### Task to carry out
In the Bitcoin market commentary below, what average price did Strategy pay per coin in its purchase of 34,164 BTC?

### Passage
The cycle isn't over. It's reloading.
Bitcoin has staged a measured recovery from the February lows near $60,000, reclaiming the $76,000 level with renewed institutional backing. The current price action at $76,036 reflects a 1.68% daily gain and a broader 7.2% monthly climb, signaling that the worst of the correction may be behind us.
Technical Structure: Building a Foundation
The 4-hour timeframe presents a constructive setup. A MACD golden cross has formed with the DIF line crossing above DEA, historically a reliable bullish signal. Price has reclaimed the 20-period moving average on the 15-minute chart, establishing short-term momentum. The golden pocket retracement from the October highs has held firm, and the 5-month downtrend that plagued late 2025 has been decisively broken.
However, caution remains warranted. Both CCI and Williams %R indicators are flashing overbought conditions on multiple timeframes, suggesting the current leg may face near-term consolidation. The $76,900-$77,300 zone represents immediate resistance, with a clean break above $80,000 required to confirm a full trend reversal. Support sits at $72,000—lose that, and the range-bound narrative returns.
Institutional Flows: The Real Story
The most significant development isn't price—it's positioning. Strategy (formerly MicroStrategy) executed its third-largest Bitcoin purchase on record last week, acquiring 34,164 BTC for $2.54 billion at an average price of $74,395. This brings their total holdings to over 815,000 BTC with an average cost basis of $75,527. When Michael Saylor doubles down during consolidation, it signals conviction that transcends short-term volatility.

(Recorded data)
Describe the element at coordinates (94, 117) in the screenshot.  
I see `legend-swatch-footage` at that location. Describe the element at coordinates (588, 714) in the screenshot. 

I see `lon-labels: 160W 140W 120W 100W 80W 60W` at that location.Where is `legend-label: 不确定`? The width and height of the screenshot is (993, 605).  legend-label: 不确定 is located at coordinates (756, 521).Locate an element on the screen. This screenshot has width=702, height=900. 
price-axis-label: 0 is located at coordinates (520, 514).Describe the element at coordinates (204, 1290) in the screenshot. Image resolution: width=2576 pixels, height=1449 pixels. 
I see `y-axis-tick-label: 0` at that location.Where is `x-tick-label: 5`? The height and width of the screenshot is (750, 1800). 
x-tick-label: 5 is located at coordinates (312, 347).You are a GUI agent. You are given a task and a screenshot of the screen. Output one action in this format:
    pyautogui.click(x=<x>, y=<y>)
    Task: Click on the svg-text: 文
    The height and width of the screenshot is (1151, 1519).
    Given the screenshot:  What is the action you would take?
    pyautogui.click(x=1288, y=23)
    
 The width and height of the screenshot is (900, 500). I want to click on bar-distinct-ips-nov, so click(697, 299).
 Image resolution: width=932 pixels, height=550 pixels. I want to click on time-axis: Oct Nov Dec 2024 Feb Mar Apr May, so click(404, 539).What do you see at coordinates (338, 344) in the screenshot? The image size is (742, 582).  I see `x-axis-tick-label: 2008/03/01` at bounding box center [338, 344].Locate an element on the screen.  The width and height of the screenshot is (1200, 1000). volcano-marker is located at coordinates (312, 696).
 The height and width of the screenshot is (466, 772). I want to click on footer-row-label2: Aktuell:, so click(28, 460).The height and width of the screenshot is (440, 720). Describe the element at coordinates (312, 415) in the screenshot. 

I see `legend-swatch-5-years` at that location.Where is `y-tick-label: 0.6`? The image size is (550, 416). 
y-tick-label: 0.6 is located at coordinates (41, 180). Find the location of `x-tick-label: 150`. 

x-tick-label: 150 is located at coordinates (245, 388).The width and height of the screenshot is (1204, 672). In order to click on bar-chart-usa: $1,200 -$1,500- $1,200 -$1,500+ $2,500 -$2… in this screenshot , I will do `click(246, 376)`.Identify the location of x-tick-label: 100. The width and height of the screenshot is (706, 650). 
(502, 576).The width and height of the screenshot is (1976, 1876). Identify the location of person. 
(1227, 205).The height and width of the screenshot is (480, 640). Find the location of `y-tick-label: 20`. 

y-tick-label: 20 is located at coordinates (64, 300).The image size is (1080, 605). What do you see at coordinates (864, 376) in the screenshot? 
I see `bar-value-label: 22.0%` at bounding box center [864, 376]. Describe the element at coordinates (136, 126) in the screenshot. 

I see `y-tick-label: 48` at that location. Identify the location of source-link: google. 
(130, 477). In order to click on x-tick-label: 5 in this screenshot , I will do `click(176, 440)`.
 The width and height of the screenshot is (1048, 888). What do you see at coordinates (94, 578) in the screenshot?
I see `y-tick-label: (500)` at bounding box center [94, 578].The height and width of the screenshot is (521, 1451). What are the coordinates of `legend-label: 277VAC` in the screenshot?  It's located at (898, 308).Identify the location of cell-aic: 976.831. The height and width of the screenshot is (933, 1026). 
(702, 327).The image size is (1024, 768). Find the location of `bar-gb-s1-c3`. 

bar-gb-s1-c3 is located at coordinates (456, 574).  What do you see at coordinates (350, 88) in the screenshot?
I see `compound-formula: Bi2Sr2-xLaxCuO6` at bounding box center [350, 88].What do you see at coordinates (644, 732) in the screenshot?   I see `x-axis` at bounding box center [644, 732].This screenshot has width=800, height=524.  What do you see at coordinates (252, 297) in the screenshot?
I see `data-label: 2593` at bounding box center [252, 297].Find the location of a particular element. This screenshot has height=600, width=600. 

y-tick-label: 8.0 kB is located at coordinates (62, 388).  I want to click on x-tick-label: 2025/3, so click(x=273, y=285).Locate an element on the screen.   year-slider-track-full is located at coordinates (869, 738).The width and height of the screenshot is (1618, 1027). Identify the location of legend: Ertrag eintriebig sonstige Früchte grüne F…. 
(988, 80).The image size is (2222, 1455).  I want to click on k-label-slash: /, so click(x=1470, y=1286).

### Response for this exercise
$74,395